Allons, allons. N'accuse donc pas les autres de mauvaise foi
pauline.px a écrit :À mes yeux, vous ne donnez pas davantage de consistance à la démonstration en répondant à chaque objection par une formule équivalente en dernière instance à "prouvez-moi que dieu existe".
C'est une critique pertinente. Mais je ne cherche pas à rajouter de la consistance à la démonstration de Vicomte (car je ne suis pas sûr qu'il s'agit bien d'une démonstration). Par contre, je cherche à donner de la consistance aux différentes idées qui en émanent.
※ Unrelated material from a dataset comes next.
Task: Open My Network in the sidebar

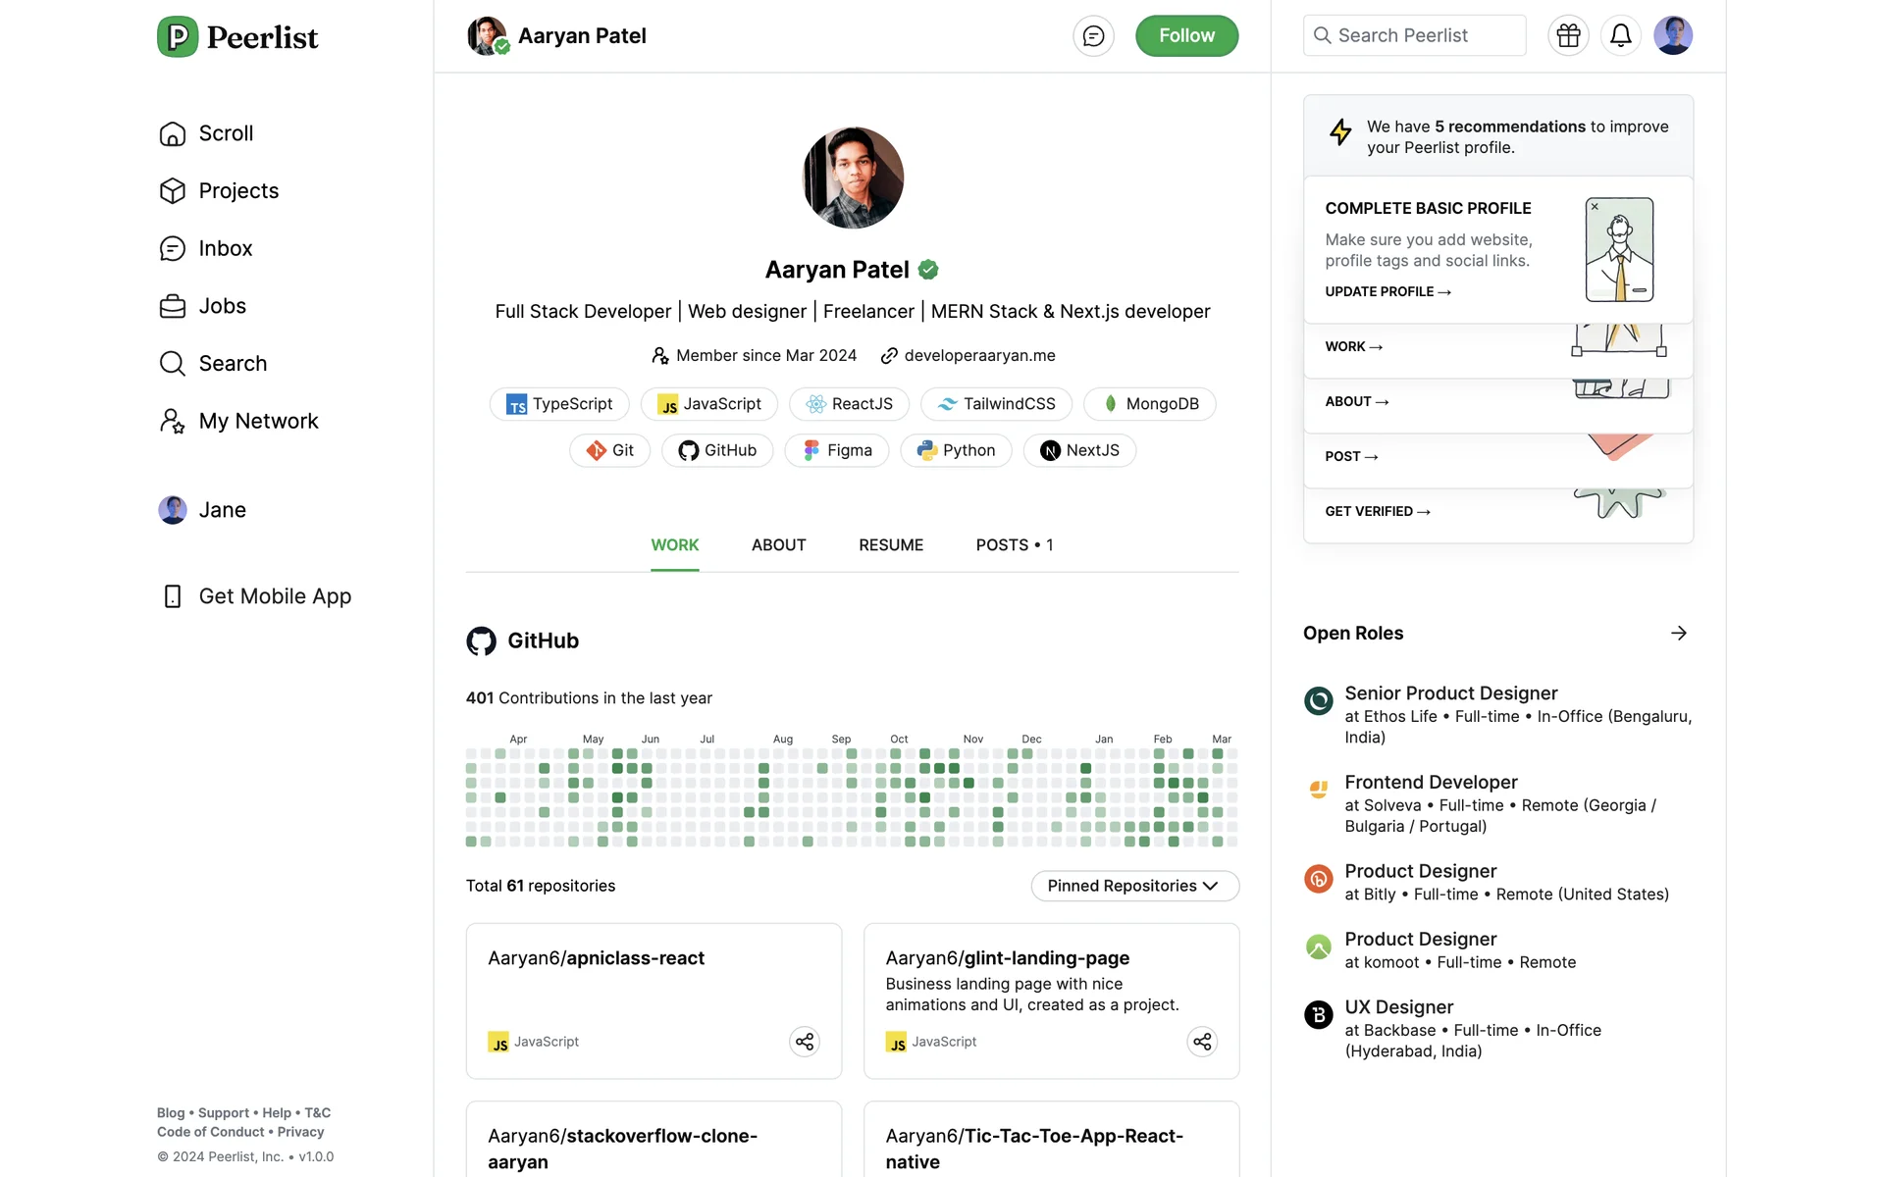Action: pyautogui.click(x=257, y=421)
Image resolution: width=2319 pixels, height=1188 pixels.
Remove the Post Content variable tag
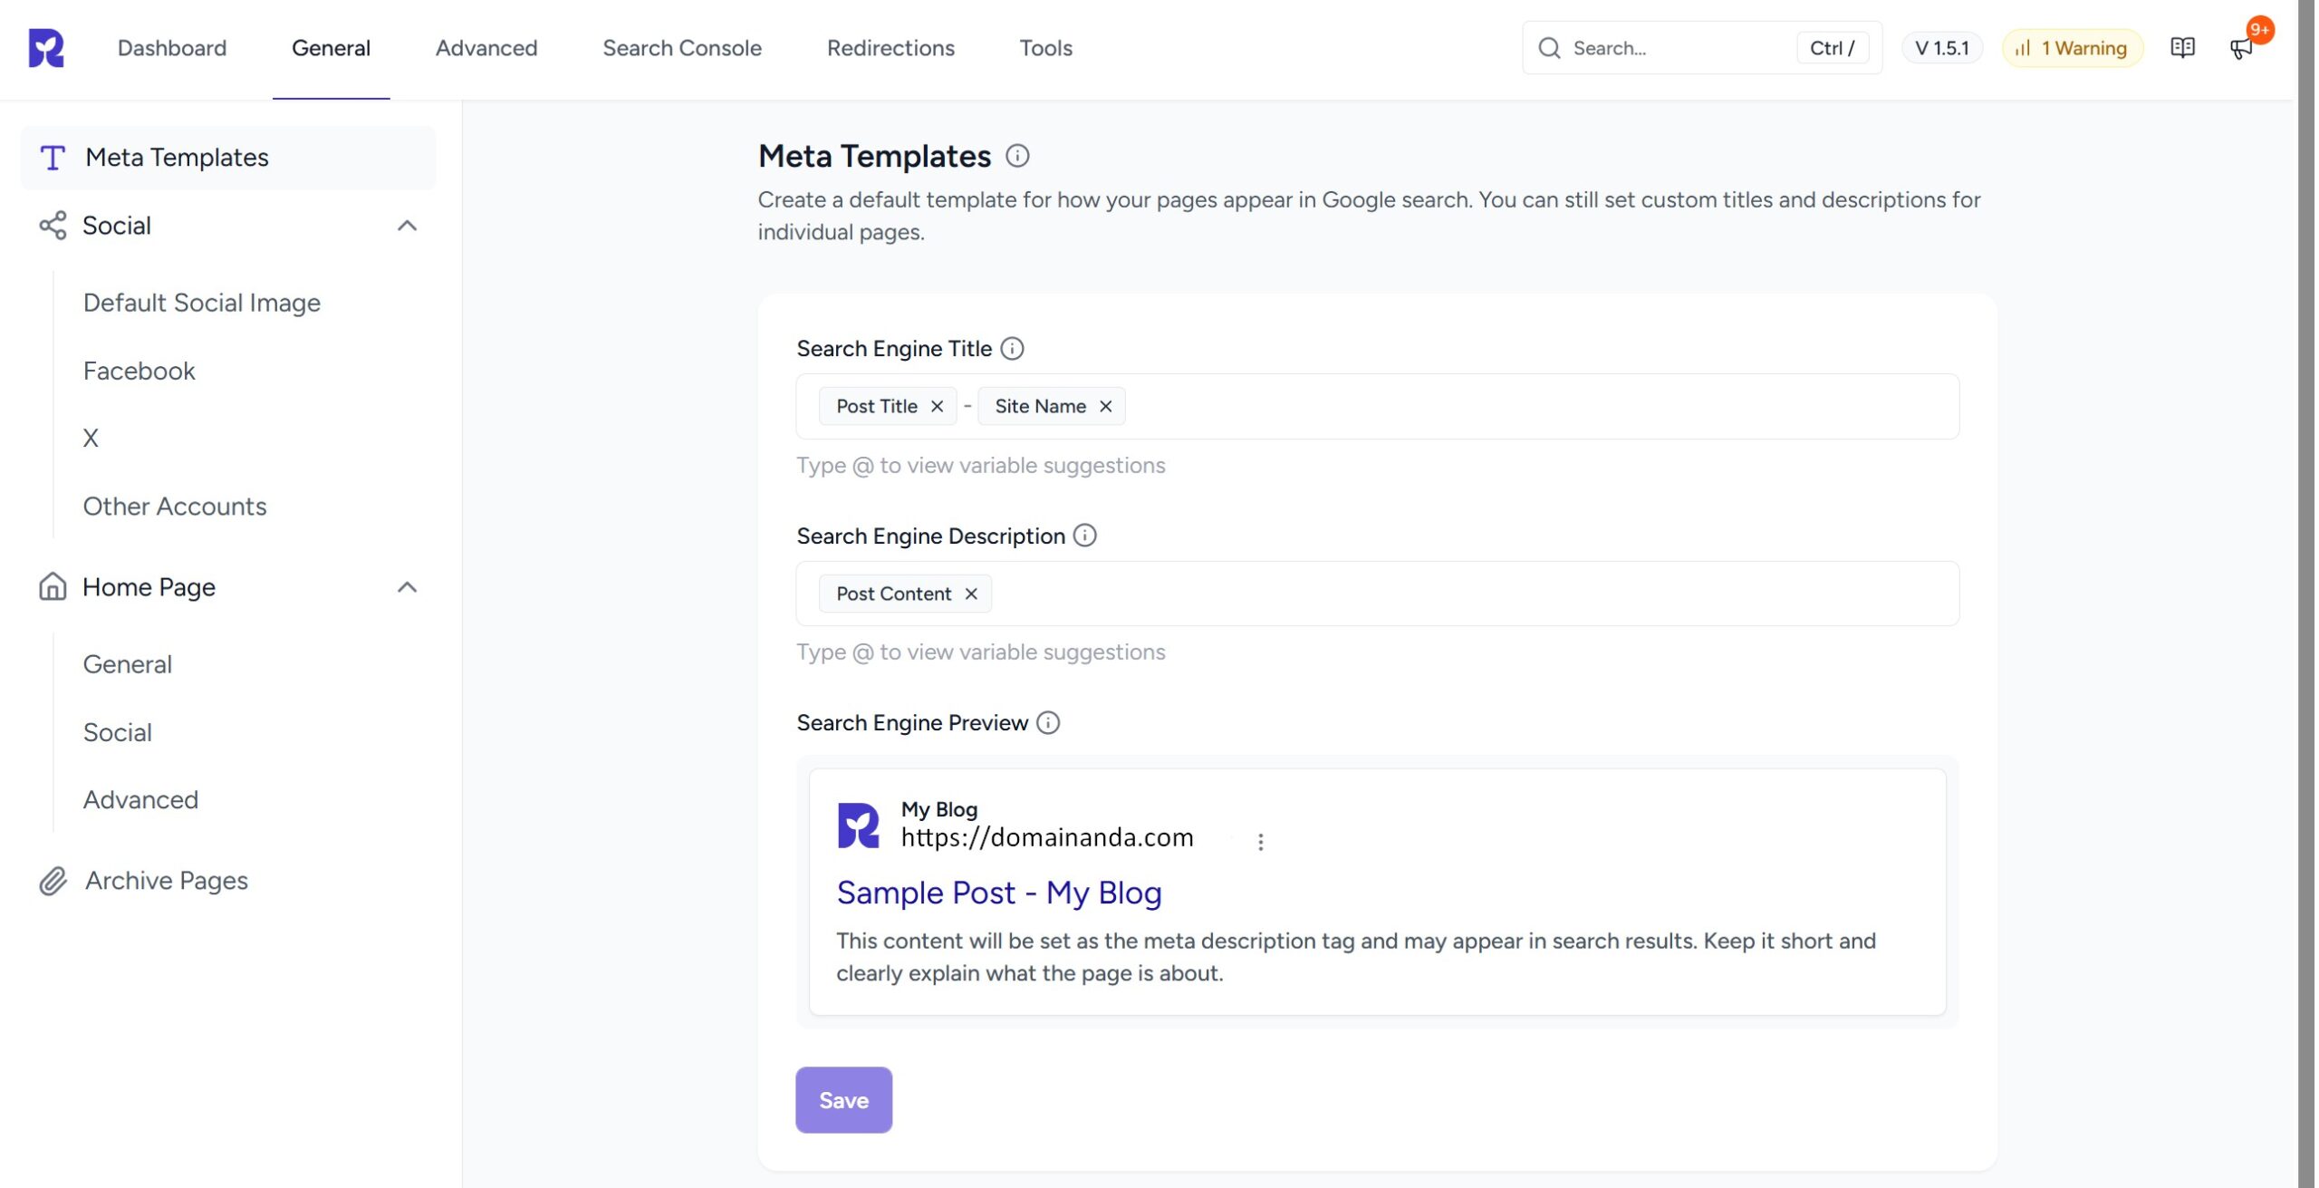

Pour résumer mon point de vue à ce stade:
- j'en viens de plus en plus à croire que l'existence de Dieu est un postulat pour toi. Qu'il faut d'abord admettre son existence, et puis seulement trouver ("trouver" et non pas "chercher") des failles dans les propositions de ceux qui ne sont pas d'accords.
- je ne suis pas sûr non plus qu'on soit d'accord sur le choix de la méthode. Je souscris à la méthode scientifique.
- Mais il faut de toute façon se demander si la question posée peut seulement être répondue par la méthode choisie.
- Quant à la question de Dieu en particulier, je suis plutôt partisan de demander à celui qui m'en parle de me dire de quoi il parle. Et de ne pas m'aventurer dans une démonstration de son inexistence car je ne sais pas, de toute façon, de quoi on parle. Si on regarde bien la démonstration de Vicomte, il me semble que c'est ce qu'il fait aussi en fin de compte. Car la suite de sa démonstration pourrait sans doute se résumer ainsi: Dieu n'existe pas (jusqu'à preuve du contraire), car aucune définition jusqu'à présent proposée n'est satisfaisante. (Insatisfaisante pour plusieurs raisons: ne renvoie à rien dans la réalité, pas de pouvoir explicatif, pas de pouvoir prédictif, en contradiction avec des connaissances prouvées, en contradiction interne, etc.)
Je pense qu'il faut se mettre d'accord sur certains points avant de continuer le débat. Si l'accord n'est pas trouvé, je propose d'en arrêter là car je ne vois pas l'intérêt de poursuivre. Les points en question sont:
- la position par défaut: celle où pose l'existence de dieu ou celle où on ne la pose pas?
- le choix d'une méthode propre à produire des connaissances.